When we stratified our data according to the period at first employment, direct trends emerged with latency. In 1968 the acquisition of a nearby asbestos manufacture factory with movement of some of workers between plants and hence a lack of information on previous exposures of these subjects might explain the inconsistent results. Although an occupational history was not taken, any available data on other asbestos-related employments were recorded. The elevated risks of mesothelioma found with latency <15 years (SMR=685) and age at first employment 40 years (SMR=1943) are likely to be due to previous asbestos exposures in other occupational settings. In fact, both subjects who died from pleural mesothelioma before 15 years after first employment had previous job-related exposures. Past asbestos exposure was also recorded for another worker reporting first employment in the plant after 40 years of age. Thus, mesothelioma risk for a late age at first exposure was overestimated.

The excess of laryngeal cancer in our data is in agreement with a report from the US Institute of Medicine (IOM, 2006), which concluded that there is sufficient evidence for an association between asbestos exposure and laryngeal cancer. This was based both on the consistency of findings of epidemiological studies and the biological plausibility of such an association.

Some studies of occupational asbestos exposures reported increases in risk of digestive, kidney and ovarian cancers, but results have been inconsistent (Doll and Peto, 1985; Seidman et al, 1986; IARC, 1987; Smith et al, 1989; Berry et al, 2000; Reid et al, 2004), and the evidence was later considered suggestive but not sufficient (IOM, 2006). We found increased mortality from ovarian and liver cancers.

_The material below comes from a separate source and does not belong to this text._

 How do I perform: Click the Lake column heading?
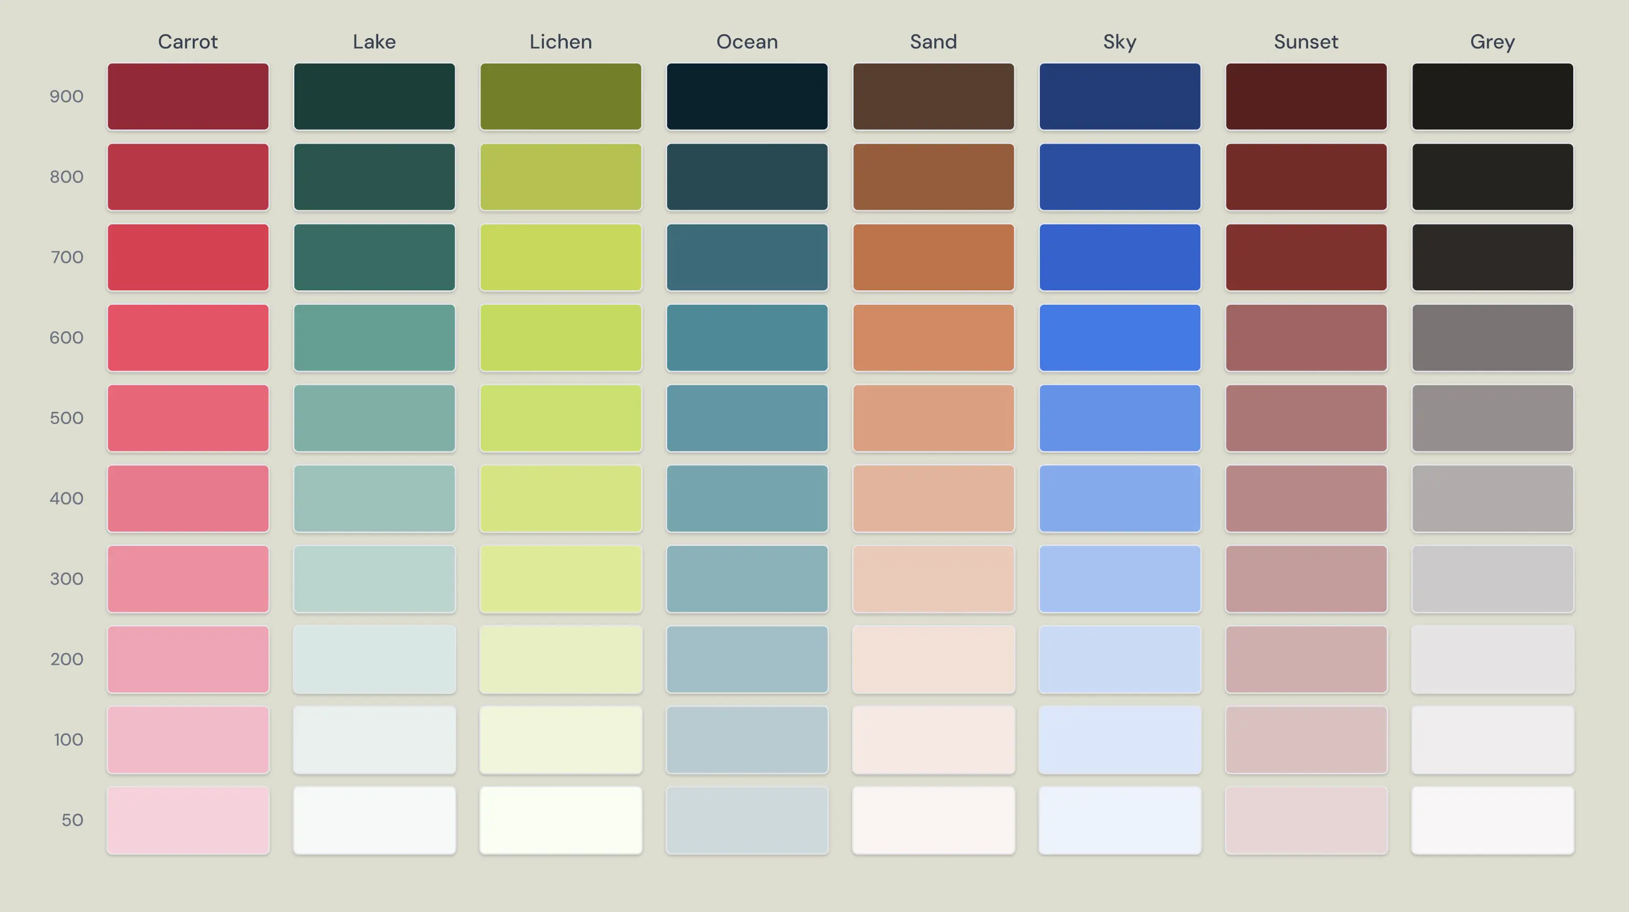pyautogui.click(x=374, y=42)
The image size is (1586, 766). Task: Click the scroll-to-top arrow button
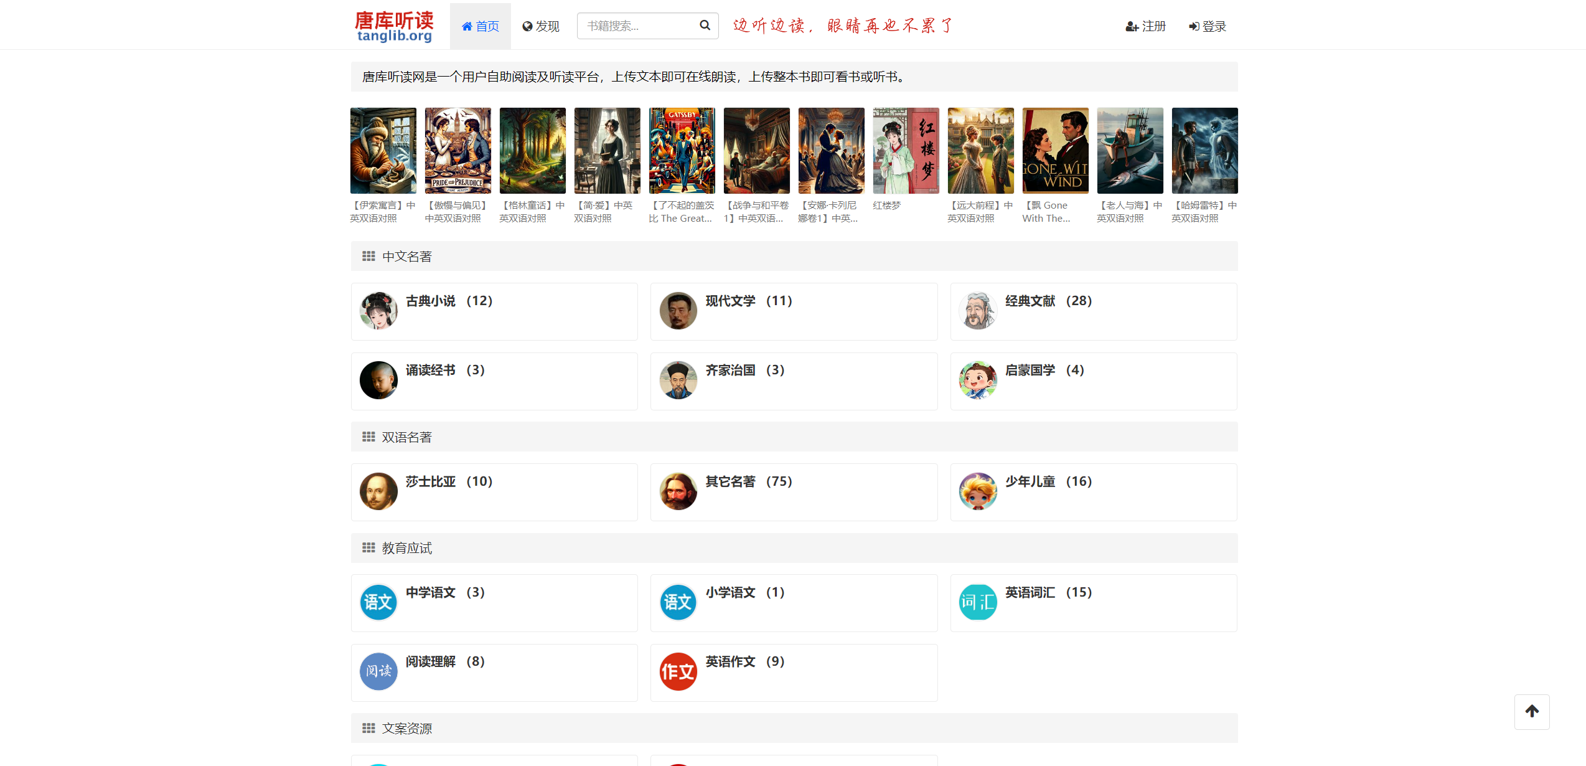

Misdiagnosis of peritoneal cancers (La Vecchia, 2001; Boffetta, 2007) may explain the excess of ovarian (as well as the small excess of intestinal) cancer deaths, and misdiagnosis of secondaries that of liver cancer. Our findings weigh against an association between asbestos and kidney cancer.

Using mortality data from the province of Turin, when available (ie for years 1980–2000) (ASL 5, 2004), we found the SMRs of pleural cancer were lower, particularly in women, than those using national reference rates, but were still extremely high (2039 in men, 6431 in women and 3414 overall). Corresponding data for peritoneal cancer were not available. For lung as well as for many other cancer sites of interest, rates in Turin do not appreciably differ from Italian ones, and thus risk estimates were almost unchanged (SMRs of lung cancer were 268 in men, 629 in women and 313 overall). The higher mesothelioma SMRs in women than men are likely to be attributable to the lower baseline rates in women.

Among possible sources of bias, is the validity of SMRs, as a risk indicator (Rothman and Greenland, 1998; Goldman and Brender, 2000). Direct standardisation is preferable in general (MacMahon and Trichopoulos, 1996), but inappropriate here because of the relatively small number of mesothelioma deaths (68). Cohort studies may also underestimate the true risk when SMRs are large (Jones and Swerdlow, 1998). Strengths of our study are the long period of observation, the small number of individuals lost to follow-up, and the inclusion of many women (Boffetta, 2007). Further, many subjects (particularly women) had been exposed to large amounts of asbestos dusts for short time periods (Pira et al, 2005), thereby allowing separation of the roles of early from that of later exposure.

The main finding of this study was that, for pleural and peritoneal cancers, the SMR did not increase in subjects reporting both earlier and later asbestos exposures. In fact, they were similar for those employed only before 30 years and for those employed both before 30 and after 39 years, whereas the lower risks in subjects with an older age at first employment are attributable to shorter latency. In contrast, for lung cancer subsequent exposures led to appreciable increments in relative risks.